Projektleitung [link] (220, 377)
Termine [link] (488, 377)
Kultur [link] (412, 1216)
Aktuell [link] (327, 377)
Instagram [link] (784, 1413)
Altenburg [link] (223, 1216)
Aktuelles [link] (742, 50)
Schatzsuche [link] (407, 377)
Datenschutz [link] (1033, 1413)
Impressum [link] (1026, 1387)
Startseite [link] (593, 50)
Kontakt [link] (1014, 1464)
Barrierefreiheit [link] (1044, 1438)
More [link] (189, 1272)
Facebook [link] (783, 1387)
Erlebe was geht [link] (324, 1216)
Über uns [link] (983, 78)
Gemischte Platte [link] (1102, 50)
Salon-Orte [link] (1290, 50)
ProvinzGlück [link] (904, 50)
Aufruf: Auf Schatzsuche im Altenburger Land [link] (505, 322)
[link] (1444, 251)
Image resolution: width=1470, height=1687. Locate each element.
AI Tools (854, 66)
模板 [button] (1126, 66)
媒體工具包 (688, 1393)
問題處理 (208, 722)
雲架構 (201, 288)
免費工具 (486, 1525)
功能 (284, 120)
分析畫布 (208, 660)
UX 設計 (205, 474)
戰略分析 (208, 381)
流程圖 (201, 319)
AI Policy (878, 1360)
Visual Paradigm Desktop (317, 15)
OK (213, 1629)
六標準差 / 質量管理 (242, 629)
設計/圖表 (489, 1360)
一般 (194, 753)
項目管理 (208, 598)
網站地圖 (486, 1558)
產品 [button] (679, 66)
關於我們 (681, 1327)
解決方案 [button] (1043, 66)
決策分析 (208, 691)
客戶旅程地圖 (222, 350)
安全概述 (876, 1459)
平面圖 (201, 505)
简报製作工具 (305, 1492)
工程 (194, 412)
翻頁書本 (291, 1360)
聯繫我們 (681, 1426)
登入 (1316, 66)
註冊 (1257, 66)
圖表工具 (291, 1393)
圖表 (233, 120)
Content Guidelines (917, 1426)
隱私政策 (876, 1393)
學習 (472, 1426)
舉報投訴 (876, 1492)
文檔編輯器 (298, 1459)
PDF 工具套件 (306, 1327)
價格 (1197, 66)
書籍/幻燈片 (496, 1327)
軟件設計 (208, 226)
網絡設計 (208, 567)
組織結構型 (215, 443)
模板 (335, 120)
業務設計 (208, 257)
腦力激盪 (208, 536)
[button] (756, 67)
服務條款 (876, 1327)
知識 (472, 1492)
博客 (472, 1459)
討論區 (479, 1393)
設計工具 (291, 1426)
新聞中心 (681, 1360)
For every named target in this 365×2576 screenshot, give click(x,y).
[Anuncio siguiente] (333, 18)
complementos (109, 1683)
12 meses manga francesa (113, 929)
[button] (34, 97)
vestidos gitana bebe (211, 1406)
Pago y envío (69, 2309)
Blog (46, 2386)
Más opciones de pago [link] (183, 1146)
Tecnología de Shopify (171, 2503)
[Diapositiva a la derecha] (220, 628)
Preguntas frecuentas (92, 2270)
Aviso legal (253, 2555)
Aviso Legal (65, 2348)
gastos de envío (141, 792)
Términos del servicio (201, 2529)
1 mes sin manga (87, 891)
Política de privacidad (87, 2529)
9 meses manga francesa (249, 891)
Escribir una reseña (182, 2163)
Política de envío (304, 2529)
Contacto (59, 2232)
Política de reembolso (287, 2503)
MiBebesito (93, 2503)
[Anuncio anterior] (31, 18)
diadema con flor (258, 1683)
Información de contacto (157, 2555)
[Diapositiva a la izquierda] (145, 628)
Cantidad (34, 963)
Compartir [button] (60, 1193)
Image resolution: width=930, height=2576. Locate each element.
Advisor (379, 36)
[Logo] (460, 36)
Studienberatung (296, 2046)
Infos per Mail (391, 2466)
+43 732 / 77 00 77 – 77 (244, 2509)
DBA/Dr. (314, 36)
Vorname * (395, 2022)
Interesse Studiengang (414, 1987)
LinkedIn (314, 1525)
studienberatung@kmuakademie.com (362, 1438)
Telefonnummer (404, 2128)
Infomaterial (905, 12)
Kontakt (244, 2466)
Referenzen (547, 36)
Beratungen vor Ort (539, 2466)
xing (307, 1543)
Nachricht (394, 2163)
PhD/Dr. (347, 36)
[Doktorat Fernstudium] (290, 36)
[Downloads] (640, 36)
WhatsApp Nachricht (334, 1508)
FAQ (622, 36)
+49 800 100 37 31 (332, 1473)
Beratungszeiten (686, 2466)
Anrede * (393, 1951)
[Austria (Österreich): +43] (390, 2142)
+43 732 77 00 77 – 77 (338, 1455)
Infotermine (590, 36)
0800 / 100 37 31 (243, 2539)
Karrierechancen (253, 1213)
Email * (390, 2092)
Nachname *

---

### [Task to complete]
Beginning with the line that holds "Preguntas frecuentas (92, 2270)" and ending with the last line of the listing, output every line exactly. Leave out everything else.

### [Task output]
Preguntas frecuentas (92, 2270)
Aviso legal (253, 2555)
Aviso Legal (65, 2348)
gastos de envío (141, 792)
Términos del servicio (201, 2529)
1 mes sin manga (87, 891)
Política de privacidad (87, 2529)
9 meses manga francesa (249, 891)
Escribir una reseña (182, 2163)
Política de envío (304, 2529)
Contacto (59, 2232)
Política de reembolso (287, 2503)
MiBebesito (93, 2503)
[Anuncio anterior] (31, 18)
diadema con flor (258, 1683)
Información de contacto (157, 2555)
[Diapositiva a la izquierda] (145, 628)
Cantidad (34, 963)
Compartir [button] (60, 1193)
Image resolution: width=930, height=2576. Locate each element.
Advisor (379, 36)
[Logo] (460, 36)
Studienberatung (296, 2046)
Infos per Mail (391, 2466)
+43 732 / 77 00 77 – 77 (244, 2509)
DBA/Dr. (314, 36)
Vorname * (395, 2022)
Interesse Studiengang (414, 1987)
LinkedIn (314, 1525)
studienberatung@kmuakademie.com (362, 1438)
Telefonnummer (404, 2128)
Infomaterial (905, 12)
Kontakt (244, 2466)
Referenzen (547, 36)
Beratungen vor Ort (539, 2466)
xing (307, 1543)
Nachricht (394, 2163)
PhD/Dr. (347, 36)
[Doktorat Fernstudium] (290, 36)
[Downloads] (640, 36)
WhatsApp Nachricht (334, 1508)
FAQ (622, 36)
+49 800 100 37 31 (332, 1473)
Beratungszeiten (686, 2466)
Anrede * (393, 1951)
[Austria (Österreich): +43] (390, 2142)
+43 732 77 00 77 – 77 (338, 1455)
Infotermine (590, 36)
0800 / 100 37 31 (243, 2539)
Karrierechancen (253, 1213)
Email * (390, 2092)
Nachname *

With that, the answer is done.